§ **Extract**
● ● ● ●

UNITED STATES

SECURITIES AND EXCHANGE COMMISSION

Washington, D.C.  20549

 


 

FORM 8-K

 

CURRENT REPORT

 

Pursuant to Section 13 or 15(d) of the

Securities Exchange Act of 1934

 

Date of report (Date of earliest event reported):   May 8, 2009

 

EQUIFAX INC.

(Exact name of registrant as specified in Charter)

 

Georgia

 

001-06605

 

58-0401110

(State or other jurisdiction
of incorporation)

 

(Commission File
Number)

 

(IRS Employer
Identification No.)

 

 

 

 

 

1550 Peachtree Street, N.W.
Atlanta, Georgia

 

30309

(Address of principal executive offices)

 

(Zip Code)

 

Registrant’s telephone number, including area code:  (404) 885-8000

 

Not Applicable

(Former name or former address, if changed since last report)

 

Check the appropriate box below if the Form 8-K filing is intended to simultaneously satisfy the filing obligations of the registrant under any of the following provisions:

 

o   Written communication pursuant to Rule 425 under the Securities Act (17 CFR 230.425)

o   Soliciting material pursuant to Rule 14a-12 under the Exchange Act (17 CFR 240.14a-12)

o   Pre-commencement communications pursuant to Rule 14d-2(b) under the Exchange Act (17 CFR 240.14d-2(b))

o   Pre-commencement communications pursuant to Rule 13e-4(c) under the Exchange Act (17 CFR 240.13e-4(c))

● ● ● ●

§ **Given information**
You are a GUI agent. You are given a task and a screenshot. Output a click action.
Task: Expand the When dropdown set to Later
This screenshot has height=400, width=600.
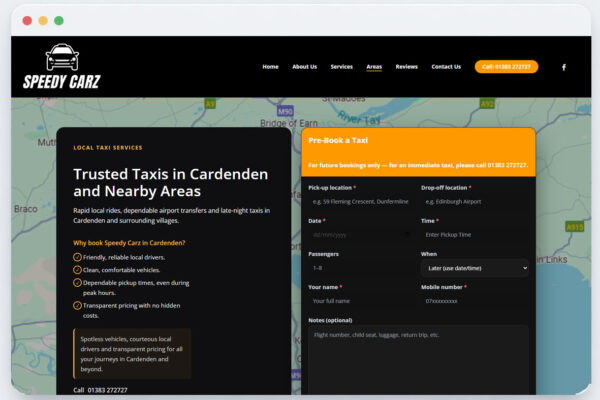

● ● ● ●

§ **Task list**
1) On the Form 8-K cover page, what is the registrant's telephone number, including area code?
2) Please transcribe the Form 8-K cover page, beginning at the words "Securities Exchange Act" and stopping after "specified in Charter)".
3) Translate this sentence from the Form 8-K cover page into Spanish: "Check the appropriate box below if the Form 8-K filing is intended to simultaneously satisfy the filing obligations of the registrant under any of the following provisions:"

§ **Set of answers**
1) (404) 885-8000

2)
Securities Exchange Act of 1934

 

Date of report (Date of earliest event reported):   May 8, 2009

 

EQUIFAX INC.

(Exact name of registrant as specified in Charter)

3) Marque abajo la casilla correspondiente si la presentación del Formulario 8-K tiene por objeto cumplir simultáneamente las obligaciones de presentación del registrante conforme a cualquiera de las siguientes disposiciones: